Глаза хищников. Ясные, холодные. Голубые-голубые, как небо. И было в них что-то… первородное. Тайна, до которой люди, наверное, еще не доросли. Или не заслужили. И тайна эта, свернувшись калачиком, спала там, на дне волчьего зрачка, пока не пришло время… Длинная, жесткая, белая шерсть зверя струилась меж пальцев, приятно щекоча ладонь. Вот так бы и сидела на корточках. Гладила белый мех да смотрела в голубые глаза.
— Ирина Алексеевна, ваше сиятельство — пора! — улыбнулся возница.
По его взгляду было видно, что он понимает и разделяет мой восторг. И от этого стало тепло. А когда за нами полетели три световых шарика — и вовсе на душе стало спокойно. Жаль только, в театр моих знакомых не пустят…
Мы вошли в просторный, сияющий золотом холл, где нам с Андреем тут же захотелось выйти на улицу… Там такая красота! Сани, волки, ледяной дворец и… мои шарики.
— До начала еще полчаса, Ир! Они сейчас будут раскланиваться, пить шампанское и рассматривать друг друга. Фасоны там, драгоценности. Пошли!
И мы с мужем удрали на улицу.
Все гости уже прибыли, включая императорскую чету.

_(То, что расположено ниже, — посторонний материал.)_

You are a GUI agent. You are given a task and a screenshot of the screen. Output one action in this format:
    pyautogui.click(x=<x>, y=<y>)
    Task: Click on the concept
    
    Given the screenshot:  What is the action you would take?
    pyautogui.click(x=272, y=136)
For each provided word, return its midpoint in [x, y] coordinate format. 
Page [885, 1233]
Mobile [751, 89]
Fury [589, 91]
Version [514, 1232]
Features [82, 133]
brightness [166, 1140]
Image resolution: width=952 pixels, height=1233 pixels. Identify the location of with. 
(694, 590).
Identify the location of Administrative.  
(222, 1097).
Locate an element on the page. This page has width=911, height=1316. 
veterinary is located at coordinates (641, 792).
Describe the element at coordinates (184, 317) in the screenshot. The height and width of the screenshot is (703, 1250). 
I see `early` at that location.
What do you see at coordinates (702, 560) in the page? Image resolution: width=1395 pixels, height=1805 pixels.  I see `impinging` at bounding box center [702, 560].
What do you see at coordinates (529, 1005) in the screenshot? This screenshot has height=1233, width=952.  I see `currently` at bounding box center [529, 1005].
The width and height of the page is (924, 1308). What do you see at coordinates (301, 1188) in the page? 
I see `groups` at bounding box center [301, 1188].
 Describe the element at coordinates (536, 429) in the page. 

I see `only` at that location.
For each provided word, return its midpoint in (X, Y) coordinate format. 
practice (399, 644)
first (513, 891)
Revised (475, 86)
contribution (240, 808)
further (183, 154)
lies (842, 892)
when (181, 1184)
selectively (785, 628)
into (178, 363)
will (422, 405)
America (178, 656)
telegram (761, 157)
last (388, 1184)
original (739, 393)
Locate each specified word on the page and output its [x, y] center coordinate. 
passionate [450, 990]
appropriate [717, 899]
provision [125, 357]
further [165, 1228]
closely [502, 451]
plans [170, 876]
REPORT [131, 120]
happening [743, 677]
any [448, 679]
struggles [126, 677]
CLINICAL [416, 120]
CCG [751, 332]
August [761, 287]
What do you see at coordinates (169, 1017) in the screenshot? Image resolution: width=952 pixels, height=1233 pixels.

Их сани, украшенные золотыми кистями и ярко-голубым бархатом, уже отгоняли.
— Ирочка!
— Мария Ивановна!
— Рад вас видеть, ваше сиятельство, мое почтение!
— Серафим Валерианович!
Мы с мужем тепло поздоровались с нашими добрыми знакомыми.
Почти все упряжки уже отогнали, и только один человек стоял в окружении девяти белоснежных волчиц.
— Какие красавицы! — Муж улыбнулся молодому цыгану. Почти все возницы были цыганами: в Поморье волчий питомник — их основной промысел.
Я стояла и любовалась волками.
— Представляю, какую цену они заломили Снегову! Поверь мне — не маленькую, — шепнул мне муж, обнимая за талию. Я улыбнулась.
— Так это ж лучшие! Артисты! — просиял цыган.
Вдруг животные засуетились, заскулили, завыли громко, в голос.
— Ирочка, мы пойдем, — засуетилась Мария Ивановна, взяла под руку Серафима Валериановича, и пожилая пара удалилась. Да так поспешно — впору молодым…
— Тихо! Тихо, сказал! — Цыган смущенно развел руками. — Не знаю, что с ними! Никогда так себя не вели…
— Больдо! Больдо! Заводи! Заводи, пора! — крикнули с черного хода.